[What needs to be done]: For each entry below, output it exactly as it stands.

──────── Data for the task

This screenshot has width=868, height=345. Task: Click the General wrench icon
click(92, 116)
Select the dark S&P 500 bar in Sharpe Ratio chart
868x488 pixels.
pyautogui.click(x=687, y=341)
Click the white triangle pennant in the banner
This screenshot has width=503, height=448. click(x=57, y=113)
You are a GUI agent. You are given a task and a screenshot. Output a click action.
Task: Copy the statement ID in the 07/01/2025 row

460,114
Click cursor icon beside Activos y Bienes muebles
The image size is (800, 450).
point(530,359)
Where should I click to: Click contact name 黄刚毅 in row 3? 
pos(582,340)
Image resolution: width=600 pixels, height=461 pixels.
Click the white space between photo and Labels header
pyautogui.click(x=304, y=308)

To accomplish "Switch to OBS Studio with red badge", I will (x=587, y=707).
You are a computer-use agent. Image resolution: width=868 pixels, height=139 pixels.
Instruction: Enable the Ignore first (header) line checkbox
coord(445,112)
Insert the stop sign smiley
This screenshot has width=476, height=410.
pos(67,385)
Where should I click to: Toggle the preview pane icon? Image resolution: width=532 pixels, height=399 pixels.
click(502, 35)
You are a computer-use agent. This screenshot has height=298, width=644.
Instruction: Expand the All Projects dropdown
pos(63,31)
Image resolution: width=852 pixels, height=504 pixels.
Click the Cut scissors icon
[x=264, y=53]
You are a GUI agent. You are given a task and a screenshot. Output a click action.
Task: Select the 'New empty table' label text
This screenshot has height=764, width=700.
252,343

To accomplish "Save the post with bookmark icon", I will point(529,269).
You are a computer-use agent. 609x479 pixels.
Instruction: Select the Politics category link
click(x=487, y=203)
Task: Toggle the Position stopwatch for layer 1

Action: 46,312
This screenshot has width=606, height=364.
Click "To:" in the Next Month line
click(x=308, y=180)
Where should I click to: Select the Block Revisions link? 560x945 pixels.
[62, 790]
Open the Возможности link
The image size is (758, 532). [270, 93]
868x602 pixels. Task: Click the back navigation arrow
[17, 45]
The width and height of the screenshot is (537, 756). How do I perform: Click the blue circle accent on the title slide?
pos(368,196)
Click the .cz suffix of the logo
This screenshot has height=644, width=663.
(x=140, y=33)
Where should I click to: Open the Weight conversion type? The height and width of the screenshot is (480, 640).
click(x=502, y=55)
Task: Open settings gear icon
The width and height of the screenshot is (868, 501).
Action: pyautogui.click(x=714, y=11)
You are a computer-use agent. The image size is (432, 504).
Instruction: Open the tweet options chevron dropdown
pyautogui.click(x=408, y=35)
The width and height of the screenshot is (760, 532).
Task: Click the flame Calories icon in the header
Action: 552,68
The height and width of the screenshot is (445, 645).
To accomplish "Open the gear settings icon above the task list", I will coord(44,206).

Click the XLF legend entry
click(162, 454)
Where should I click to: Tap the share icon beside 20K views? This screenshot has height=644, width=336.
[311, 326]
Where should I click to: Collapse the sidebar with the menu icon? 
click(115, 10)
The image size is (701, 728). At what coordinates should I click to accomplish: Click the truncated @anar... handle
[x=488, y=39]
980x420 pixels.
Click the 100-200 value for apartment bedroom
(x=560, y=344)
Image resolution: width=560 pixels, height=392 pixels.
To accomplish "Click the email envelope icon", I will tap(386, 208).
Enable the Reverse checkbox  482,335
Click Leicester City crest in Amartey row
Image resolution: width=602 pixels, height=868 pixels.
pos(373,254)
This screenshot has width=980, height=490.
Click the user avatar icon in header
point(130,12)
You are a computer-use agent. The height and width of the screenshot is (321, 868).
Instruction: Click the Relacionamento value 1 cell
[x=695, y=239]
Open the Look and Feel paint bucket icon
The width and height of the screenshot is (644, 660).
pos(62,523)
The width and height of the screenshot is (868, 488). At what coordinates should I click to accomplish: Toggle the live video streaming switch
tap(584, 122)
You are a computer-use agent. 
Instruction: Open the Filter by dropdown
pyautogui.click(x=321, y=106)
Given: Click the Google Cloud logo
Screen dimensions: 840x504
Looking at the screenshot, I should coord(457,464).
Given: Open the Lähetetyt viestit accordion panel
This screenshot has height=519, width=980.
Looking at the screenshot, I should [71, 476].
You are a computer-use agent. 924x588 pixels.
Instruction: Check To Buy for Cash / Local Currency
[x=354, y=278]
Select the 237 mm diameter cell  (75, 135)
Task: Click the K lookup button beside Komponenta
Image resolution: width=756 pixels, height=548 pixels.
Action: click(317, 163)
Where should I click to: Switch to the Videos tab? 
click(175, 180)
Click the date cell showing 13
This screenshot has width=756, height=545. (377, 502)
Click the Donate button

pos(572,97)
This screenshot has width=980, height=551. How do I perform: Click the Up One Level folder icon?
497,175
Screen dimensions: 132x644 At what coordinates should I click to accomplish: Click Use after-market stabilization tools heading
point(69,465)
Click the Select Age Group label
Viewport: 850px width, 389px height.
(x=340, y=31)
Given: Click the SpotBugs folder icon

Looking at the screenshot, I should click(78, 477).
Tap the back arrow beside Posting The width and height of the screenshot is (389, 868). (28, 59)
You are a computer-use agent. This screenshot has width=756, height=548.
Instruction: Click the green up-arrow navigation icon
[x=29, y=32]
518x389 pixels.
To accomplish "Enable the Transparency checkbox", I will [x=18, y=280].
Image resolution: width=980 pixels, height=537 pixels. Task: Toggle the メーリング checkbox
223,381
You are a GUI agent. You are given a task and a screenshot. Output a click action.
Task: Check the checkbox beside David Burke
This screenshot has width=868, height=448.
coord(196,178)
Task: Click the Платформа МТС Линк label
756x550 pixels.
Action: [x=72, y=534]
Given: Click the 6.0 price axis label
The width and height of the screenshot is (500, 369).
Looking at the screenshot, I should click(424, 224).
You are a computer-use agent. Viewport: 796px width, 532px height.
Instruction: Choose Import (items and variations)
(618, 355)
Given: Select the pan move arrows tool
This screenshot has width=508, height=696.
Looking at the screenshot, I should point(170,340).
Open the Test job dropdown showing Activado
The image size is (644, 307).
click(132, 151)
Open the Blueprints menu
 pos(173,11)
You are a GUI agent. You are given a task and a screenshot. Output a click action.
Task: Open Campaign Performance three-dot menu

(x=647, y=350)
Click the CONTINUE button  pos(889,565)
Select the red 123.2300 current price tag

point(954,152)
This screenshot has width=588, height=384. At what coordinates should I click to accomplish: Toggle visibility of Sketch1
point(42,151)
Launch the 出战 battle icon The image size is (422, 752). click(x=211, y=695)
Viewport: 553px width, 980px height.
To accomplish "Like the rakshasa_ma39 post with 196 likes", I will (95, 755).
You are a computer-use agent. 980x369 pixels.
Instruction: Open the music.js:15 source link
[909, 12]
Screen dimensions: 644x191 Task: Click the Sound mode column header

────────────────

[Expected answer]:
This screenshot has width=868, height=345. Task: Click the General wrench icon
click(92, 116)
Select the dark S&P 500 bar in Sharpe Ratio chart
868x488 pixels.
pyautogui.click(x=687, y=341)
Click the white triangle pennant in the banner
This screenshot has width=503, height=448. click(x=57, y=113)
You are a GUI agent. You are given a task and a screenshot. Output a click action.
Task: Copy the statement ID in the 07/01/2025 row

460,114
Click cursor icon beside Activos y Bienes muebles
The image size is (800, 450).
point(530,359)
Where should I click to: Click contact name 黄刚毅 in row 3? 
pos(582,340)
Image resolution: width=600 pixels, height=461 pixels.
Click the white space between photo and Labels header
pyautogui.click(x=304, y=308)

To accomplish "Switch to OBS Studio with red badge", I will (x=587, y=707).
You are a computer-use agent. Image resolution: width=868 pixels, height=139 pixels.
Instruction: Enable the Ignore first (header) line checkbox
coord(445,112)
Insert the stop sign smiley
This screenshot has width=476, height=410.
pos(67,385)
Where should I click to: Toggle the preview pane icon? Image resolution: width=532 pixels, height=399 pixels.
click(502, 35)
You are a computer-use agent. This screenshot has height=298, width=644.
Instruction: Expand the All Projects dropdown
pos(63,31)
Image resolution: width=852 pixels, height=504 pixels.
Click the Cut scissors icon
[x=264, y=53]
You are a GUI agent. You are given a task and a screenshot. Output a click action.
Task: Select the 'New empty table' label text
This screenshot has height=764, width=700.
252,343

To accomplish "Save the post with bookmark icon", I will point(529,269).
You are a computer-use agent. 609x479 pixels.
Instruction: Select the Politics category link
click(x=487, y=203)
Task: Toggle the Position stopwatch for layer 1

Action: 46,312
This screenshot has width=606, height=364.
Click "To:" in the Next Month line
click(x=308, y=180)
Where should I click to: Select the Block Revisions link? 560x945 pixels.
[62, 790]
Open the Возможности link
The image size is (758, 532). [270, 93]
868x602 pixels. Task: Click the back navigation arrow
[17, 45]
The width and height of the screenshot is (537, 756). How do I perform: Click the blue circle accent on the title slide?
pos(368,196)
Click the .cz suffix of the logo
This screenshot has height=644, width=663.
(x=140, y=33)
Where should I click to: Open the Weight conversion type? The height and width of the screenshot is (480, 640).
click(x=502, y=55)
Task: Open settings gear icon
The width and height of the screenshot is (868, 501).
Action: pyautogui.click(x=714, y=11)
You are a computer-use agent. The image size is (432, 504).
Instruction: Open the tweet options chevron dropdown
pyautogui.click(x=408, y=35)
The width and height of the screenshot is (760, 532).
Task: Click the flame Calories icon in the header
Action: 552,68
The height and width of the screenshot is (445, 645).
To accomplish "Open the gear settings icon above the task list", I will coord(44,206).

Click the XLF legend entry
click(162, 454)
Where should I click to: Tap the share icon beside 20K views? This screenshot has height=644, width=336.
[311, 326]
Where should I click to: Collapse the sidebar with the menu icon? 
click(115, 10)
The image size is (701, 728). At what coordinates should I click to accomplish: Click the truncated @anar... handle
[x=488, y=39]
980x420 pixels.
Click the 100-200 value for apartment bedroom
(x=560, y=344)
Image resolution: width=560 pixels, height=392 pixels.
To accomplish "Click the email envelope icon", I will tap(386, 208).
Enable the Reverse checkbox  482,335
Click Leicester City crest in Amartey row
Image resolution: width=602 pixels, height=868 pixels.
pos(373,254)
This screenshot has width=980, height=490.
Click the user avatar icon in header
point(130,12)
You are a computer-use agent. The height and width of the screenshot is (321, 868).
Instruction: Click the Relacionamento value 1 cell
[x=695, y=239]
Open the Look and Feel paint bucket icon
The width and height of the screenshot is (644, 660).
pos(62,523)
The width and height of the screenshot is (868, 488). At what coordinates should I click to accomplish: Toggle the live video streaming switch
tap(584, 122)
You are a computer-use agent. 
Instruction: Open the Filter by dropdown
pyautogui.click(x=321, y=106)
Given: Click the Google Cloud logo
Screen dimensions: 840x504
Looking at the screenshot, I should coord(457,464).
Given: Open the Lähetetyt viestit accordion panel
This screenshot has height=519, width=980.
Looking at the screenshot, I should [71, 476].
You are a computer-use agent. 924x588 pixels.
Instruction: Check To Buy for Cash / Local Currency
[x=354, y=278]
Select the 237 mm diameter cell  (75, 135)
Task: Click the K lookup button beside Komponenta
Image resolution: width=756 pixels, height=548 pixels.
Action: click(317, 163)
Where should I click to: Switch to the Videos tab? 
click(175, 180)
Click the date cell showing 13
This screenshot has width=756, height=545. (377, 502)
Click the Donate button

pos(572,97)
This screenshot has width=980, height=551. How do I perform: Click the Up One Level folder icon?
497,175
Screen dimensions: 132x644 At what coordinates should I click to accomplish: Click Use after-market stabilization tools heading
point(69,465)
Click the Select Age Group label
Viewport: 850px width, 389px height.
(x=340, y=31)
Given: Click the SpotBugs folder icon

Looking at the screenshot, I should click(78, 477).
Tap the back arrow beside Posting The width and height of the screenshot is (389, 868). (28, 59)
You are a computer-use agent. This screenshot has width=756, height=548.
Instruction: Click the green up-arrow navigation icon
[x=29, y=32]
518x389 pixels.
To accomplish "Enable the Transparency checkbox", I will [x=18, y=280].
Image resolution: width=980 pixels, height=537 pixels. Task: Toggle the メーリング checkbox
223,381
You are a GUI agent. You are given a task and a screenshot. Output a click action.
Task: Check the checkbox beside David Burke
This screenshot has width=868, height=448.
coord(196,178)
Task: Click the Платформа МТС Линк label
756x550 pixels.
Action: [x=72, y=534]
Given: Click the 6.0 price axis label
The width and height of the screenshot is (500, 369).
Looking at the screenshot, I should click(424, 224).
You are a computer-use agent. Viewport: 796px width, 532px height.
Instruction: Choose Import (items and variations)
(618, 355)
Given: Select the pan move arrows tool
This screenshot has width=508, height=696.
Looking at the screenshot, I should point(170,340).
Open the Test job dropdown showing Activado
The image size is (644, 307).
click(132, 151)
Open the Blueprints menu
 pos(173,11)
You are a GUI agent. You are given a task and a screenshot. Output a click action.
Task: Open Campaign Performance three-dot menu

(x=647, y=350)
Click the CONTINUE button  pos(889,565)
Select the red 123.2300 current price tag

point(954,152)
This screenshot has width=588, height=384. At what coordinates should I click to accomplish: Toggle visibility of Sketch1
point(42,151)
Launch the 出战 battle icon The image size is (422, 752). click(x=211, y=695)
Viewport: 553px width, 980px height.
To accomplish "Like the rakshasa_ma39 post with 196 likes", I will (95, 755).
You are a computer-use agent. 980x369 pixels.
Instruction: Open the music.js:15 source link
[909, 12]
Screen dimensions: 644x191 Task: Click the Sound mode column header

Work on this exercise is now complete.